VERY nice (and attractive) hood on the drum sander! I just made one for my Carvewright carving machine. 

I guess I should get a HEPA filter for my shop vac.

Maybe opening a separate blast gate while operating a tool with smaller port would help on the larger DC.

P


----------



## Northwoods Woodcraft (Dec 5, 2012)

I like the overhead table saw ideas. I have yet to solve that problem. Aftermarket solutions are WAY too expensive. I DO have a shop vac (RIDGID) but it's not that great, and I've had a Jet 1000B air filter for many years. The big DC is last step.

I thought I'd be okay with the mobile Mini Gorilla, but the more I think about it, I might have gotten lazy making quick cuts and fail to move the hose. I may as well do it right and make all the connections to a central system.

I have my wife repeating "It IS about your health, honey"... so money isn't a real problem at this point. 

P


----------



## Marv (Nov 30, 2008)

Northwoods Woodcraft said:


> I like the overhead table saw ideas. I have yet to solve that problem. Aftermarket solutions are WAY too expensive. I DO have a shop vac (RIDGID) but it's not that great, and I've had a Jet 1000B air filter for many years. The big DC is last step.
> 
> I thought I'd be okay with the mobile Mini Gorilla, but the more I think about it, I might have gotten lazy making quick cuts and fail to move the hose. I may as well do it right and make all the connections to a central system.
> 
> ...


 Custom hoods etc will greatly benefit you as mentioned no matter which dust collector you get. Also, plumbing the sytem with blast gates as well as using a remote turn on will keep you from making that "one quick cut" when you don't feel like moving the hose which ends up shooting dust all over! I work with MDF quite frequently and here's my solution for catching dust off the top of the saw blade (I'm working on more effective hoods for some of my other heavy dust producers as well).
http://www.woodworkingtalk.com/f2/shop-built-table-saw-overarm-dust-collection-hood-45394/


----------



## Fred Hargis (Apr 28, 2012)

Northwoods Woodcraft said:


> VERY nice (and attractive) hood on the drum sander! I just made one for my Carvewright carving machine.
> 
> I guess I should get a HEPA filter for my shop vac.
> 
> ...


:laughing::laughing::laughing: That DS hood has been called a lot of things, I don't recall "attractive" ever being one of them. I'm very much a "function over form" guy....and it shows.


----------



## Northwoods Woodcraft (Dec 5, 2012)

After a lot of deliberation and not so good vibes from PSI, I've decided on a Clear Vue system. I decided this for several reasons. Their email responses were instant. They even encouraged me to use them as a resource for questions even if I chose one of their competitor's systems.

They encourage small home shop customers to use (properly-grounded) PVC duct work.

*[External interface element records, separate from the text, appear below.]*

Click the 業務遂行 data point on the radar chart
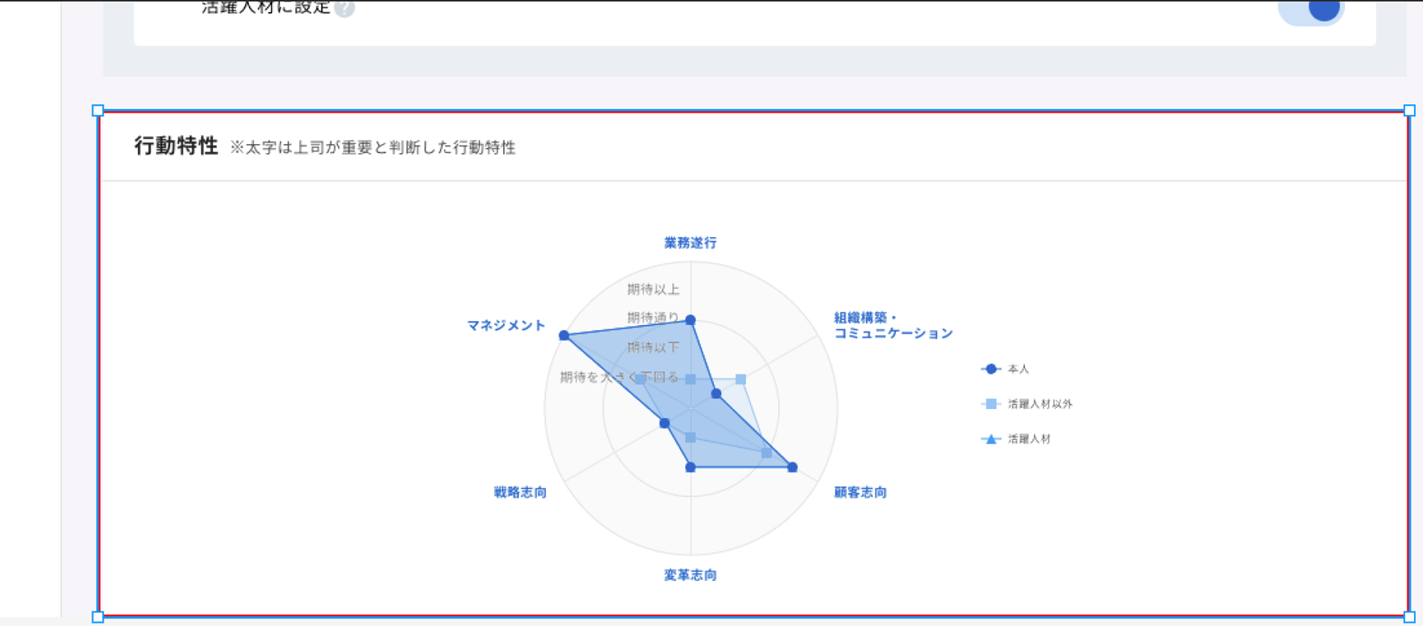 click(x=690, y=321)
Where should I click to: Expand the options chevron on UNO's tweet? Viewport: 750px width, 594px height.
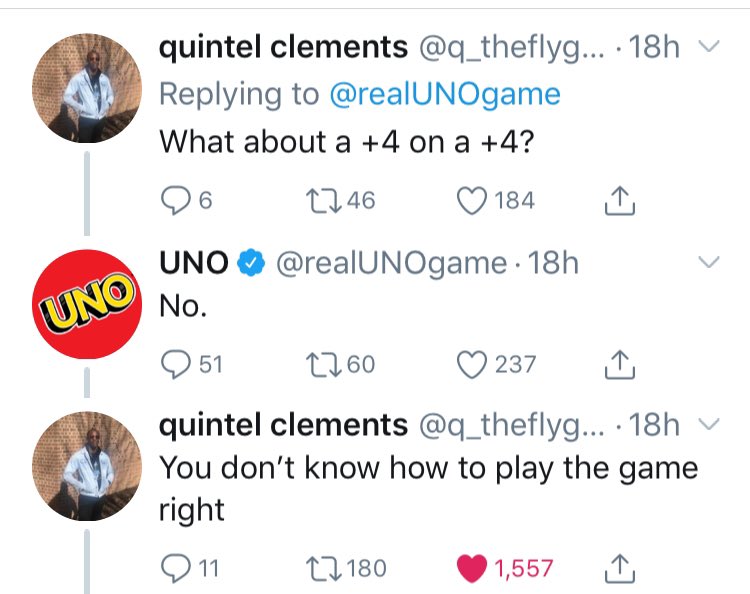click(x=708, y=263)
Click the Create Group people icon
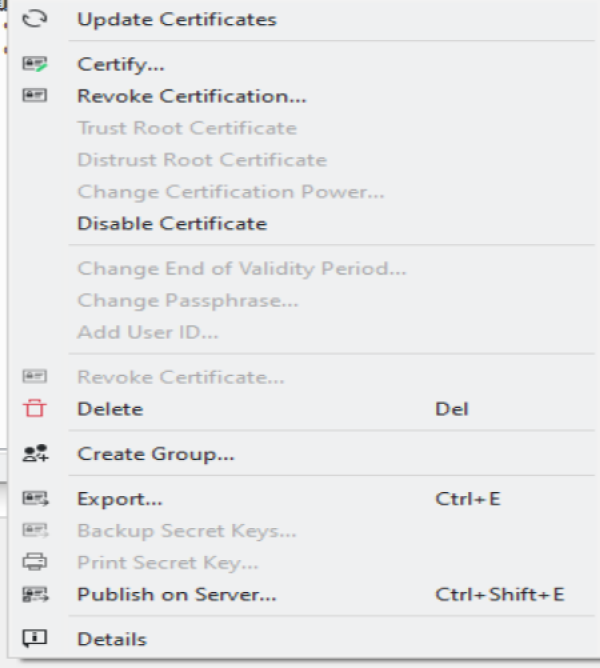The height and width of the screenshot is (668, 600). 35,454
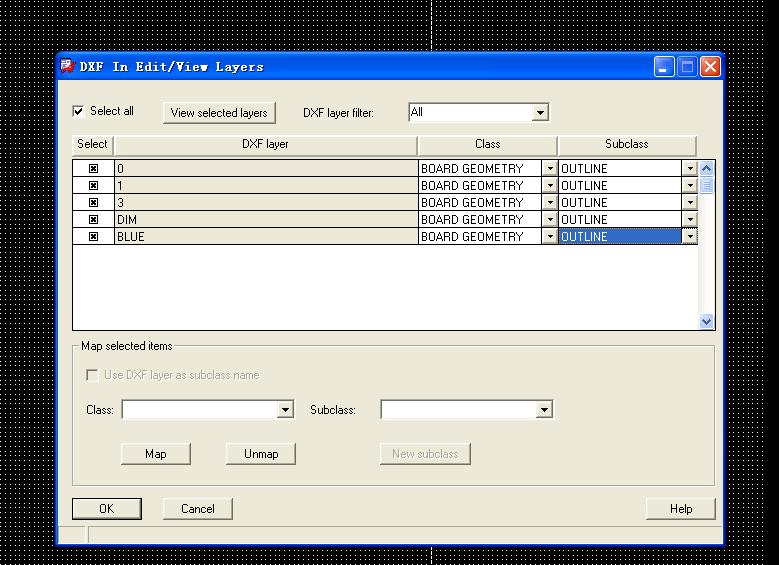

The 5hp motor and impeller will move enough air through the PVC for my needs. This will save me a bundle on duct work and fittings.

Thanks again for everyone's responses...

Pete


----------



## GeorgeC (Jul 30, 2008)

Northwoods Woodcraft said:


> Hi Folks...
> 
> I'm new to the forum. I'm getting back into woodworking after moving and setting up a shop in the new place.
> 
> ...


Did you answer your own question? I am not even sure what your question originally was.

George


----------



## Fred Hargis (Apr 28, 2012)

Northwoods Woodcraft said:


> After a lot of deliberation and not so good vibes from PSI, I've decided on a Clear Vue system. I decided this for several reasons. Their email responses were instant. They even encouraged me to use them as a resource for questions even if I chose one of their competitor's systems.
> 
> They encourage small home shop customers to use (properly-grounded) PVC duct work. The 5hp motor and impeller will move enough air through the PVC for my needs. This will save me a bundle on duct work and fittings.
> 
> ...


CV is my first choice if I ever get to the point of replacing my much-hated Oneida. You will be quite happy with it. About the most common complaint is that the CV is a little noisier than others, because of the polycarbonate I suppose. In my case I'm always wearing ear plugs anyway. But I will point out that grounding PVC only guarantees one thing: your life will be hell when you makes changes in the future (and you will make changes). DAHIKT


----------



## Northwoods Woodcraft (Dec 5, 2012)

Fred Hargis said:


> CV is my first choice if I ever get to the point of replacing my much-hated Oneida. You will be quite happy with it. About the most common complaint is that the CV is a little noisier than others, because of the polycarbonate I suppose. In my case I'm always wearing ear plugs anyway. But I will point out that grounding PVC only guarantees one thing: your life will be hell when you makes changes in the future (and you will make changes). DAHIKT


I read that many don't bother with grounding. There's no need unless it's causing shocks.

P


----------



## JoeNY (May 8, 2012)

Northwoods Woodcraft said:


> I read that many don't bother with grounding. There's no need unless it's causing shocks.P


I have been running pvc for over 20 years. Admittedly it is pretty humid where I am, but have no issues with static electricity, and it is not grounded.


----------



## 65BAJA (May 27, 2012)

Grounding the outside of PVC is useless anyway. You could run a wire throught the inside if you want to do it right but with 4" or less PVC it's just a non issue. 6" or 8" maybe but not 4".


----------